Quando si parla di demografia o di debito pubblico l’Italia viene spesso paragonata al Giappone. Ha il secondo tasso di fecondità più basso d’Europa, pari a 1,2 figli per donna. La popolazione diminuisce dal 2015. La riforma delle pensioni, varata dal governo Monti tra il 2011 e il 2013, è stata in parte ribaltata, con il risultato che l’Italia è lo stato dell’Ocse che spende per le pensioni la percentuale più alta del pil. Anche i costi per i servizi all’infanzia sono alti. I politici sono preoccupati: lo dimostra la decisione di Giorgia Meloni di scegliere come ministra della famiglia una conservatrice cattolica, Eugenia Maria Roccella, e di aggiungere la parola “natalità” al nome del ministero.
Tradizionalmente l’Italia è un paese di emigrazione e non di immigrazione, ma ora le cose sono cambiate. Alfonso Giordano, esperto di demografia dell’università Luiss di Roma, sostiene che l’Italia non è capace d’integrare gli immigrati. È ancora in vigore il principio dello ius sanguinis (diritto di sangue), per cui è italiano chi nasce da almeno un genitore che è cittadino italiano. Quindi anche ai figli degli immigrati nati in Italia può essere negata la cittadinanza. Secondo Giordano, un maggiore coordinamento europeo nella gestione dell’immigrazione irregolare potrebbe favorire quella legale. E per molti economisti, un aumento dell’immigrazione è necessario.

━━━━━━━━━━━━━━━━

• Obiettivo del compito: Puoi riscrivere la parte del testo sulla demografia italiana che si apre con le parole contenenti "Tradizionalmente l’Italia è" e si chiude con "dell’immigrazione è necessario.", mettendo "stranieri" al posto di "immigrati"?

• Sezione dati:
━━━━━━━━━━━━━━━━

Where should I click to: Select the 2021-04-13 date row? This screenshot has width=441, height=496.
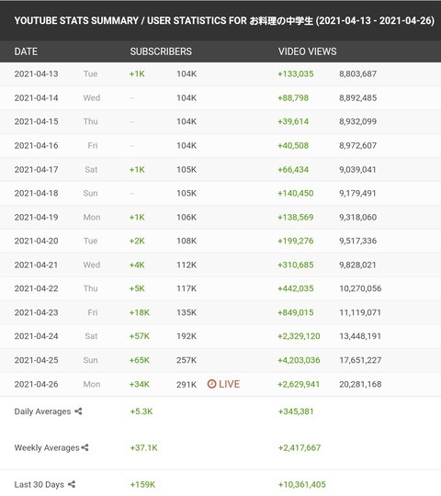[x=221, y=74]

━━━━━━━━━━━━━━━━

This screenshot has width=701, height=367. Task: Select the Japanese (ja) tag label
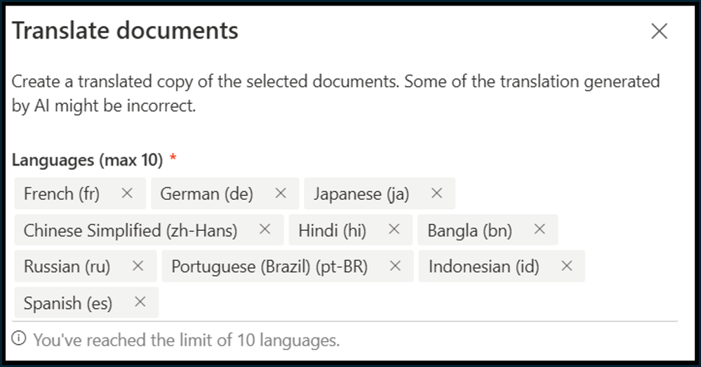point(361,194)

━━━━━━━━━━━━━━━━

• La soluzione:
Tradizionalmente l’Italia è un paese di emigrazione e non di immigrazione, ma ora le cose sono cambiate. Alfonso Giordano, esperto di demografia dell’università Luiss di Roma, sostiene che l’Italia non è capace d’integrare gli stranieri. È ancora in vigore il principio dello ius sanguinis (diritto di sangue), per cui è italiano chi nasce da almeno un genitore che è cittadino italiano. Quindi anche ai figli degli stranieri nati in Italia può essere negata la cittadinanza. Secondo Giordano, un maggiore coordinamento europeo nella gestione dell’immigrazione irregolare potrebbe favorire quella legale. E per molti economisti, un aumento dell’immigrazione è necessario.